On October 17th, 2014, I got one of the most important phone calls of my life -- I was accepted to the University of Minnesota Medical School! After years spent imagining how -- if! -- music and medicine would come together in my life, I am finally about to take the first big step in making this future a reality. Although there are countless people who have inspired me along the way, there are two musician-doctors whose careers I can only aspire to emulate.
Denny Zeitlin is an American jazz pianist and clinical psychiatrist. While in medical school in the mid 1960s, he performed and recorded extensively, collaborating with many famous musicians, including flutist Jeremy Steig, bassist Charlie Haden, and all-time great jazz pianist Bill Evans, just to name a few. A cool tidbit -- Bill Evans frequently performed the piece "Quiet Now," which was written by Zeitlin. Upon graduation from medical school, Denny Zeitlin became a clinical professor of psychiatry at the University of California and opened his own private practice. Through it all, he continued to engage in the music community and concertized all over the world, recording over 30 albums. He has said numerous times that his passions for music and medicine are equal -- he could not possibly choose one over the other.
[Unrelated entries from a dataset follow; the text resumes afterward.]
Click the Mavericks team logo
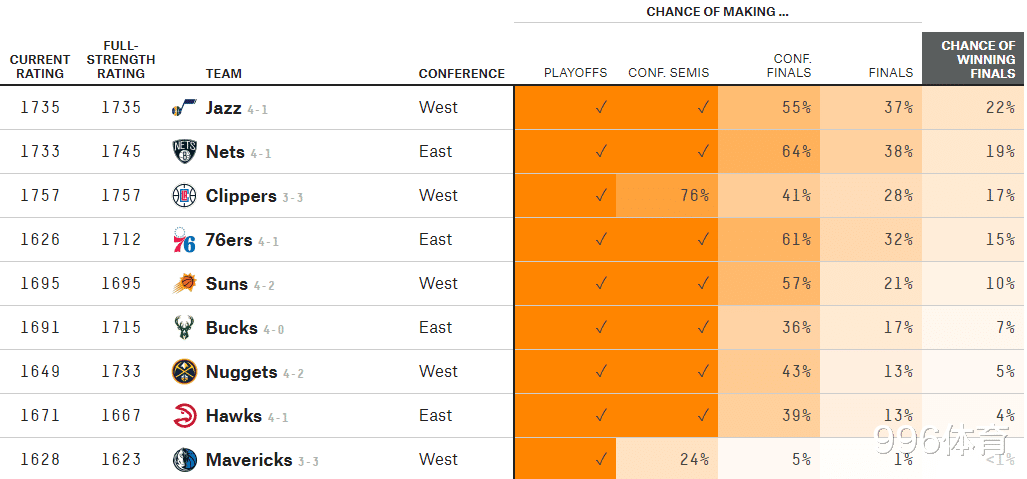This screenshot has width=1027, height=479. click(184, 460)
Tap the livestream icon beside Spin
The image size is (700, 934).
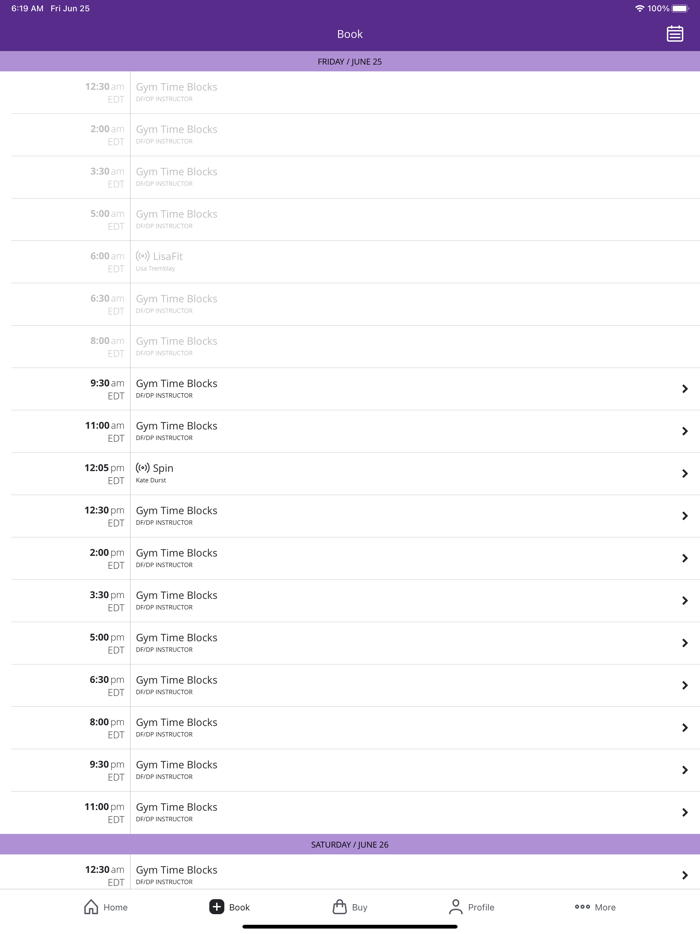[143, 468]
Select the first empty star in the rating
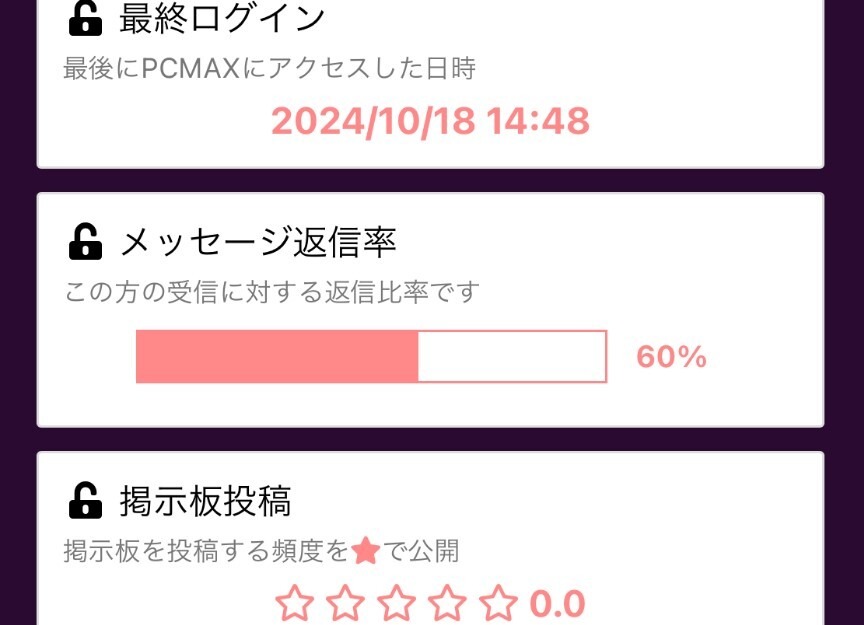Viewport: 864px width, 625px height. coord(295,602)
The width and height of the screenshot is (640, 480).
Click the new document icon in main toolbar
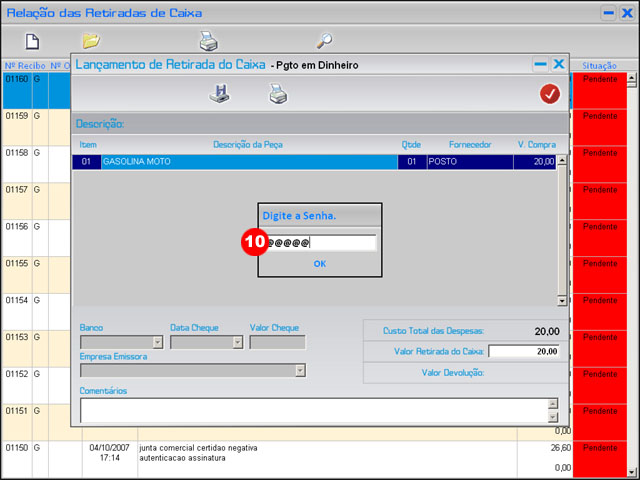pos(32,41)
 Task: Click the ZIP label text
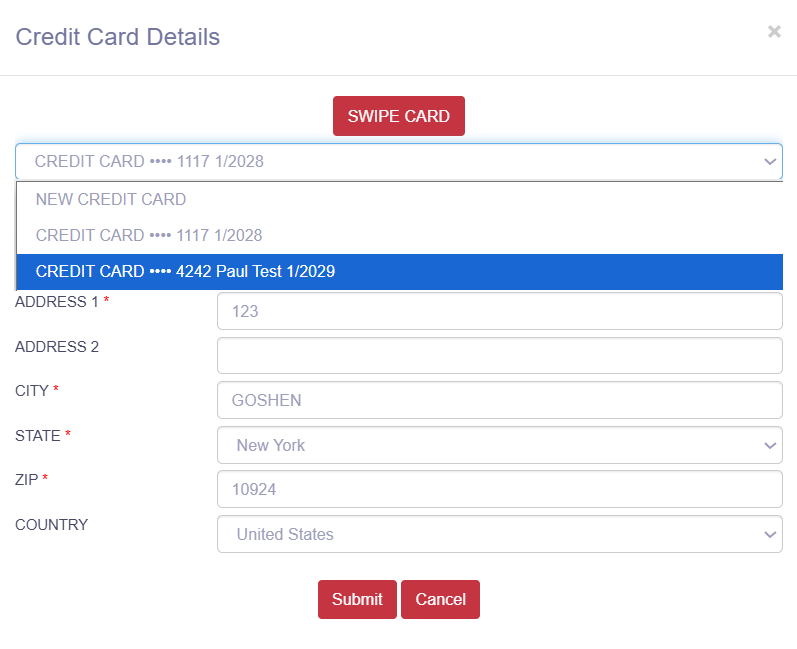click(x=27, y=480)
Another influence is Krzysztof Komeda, a titan of Polish avant-garde jazz. Dabbling in the avant-garde at a time when it was hugely frowned upon (and, in fact, against the law), Komeda also studied medicine and became an otolaryngologist. He recorded highly influential albums such as Astigmatic and had a long-standing collaboration with Polish filmmaker Roman Polanksi, scoring movies such as Knife in the Water. Despite his prominence in the world of music, he was a doctor by profession; these two passions were never in conflict. Today, Komeda's name is mentioned in reverent whispers among jazz lovers; his contributions to the medical field cannot be forgotten, either!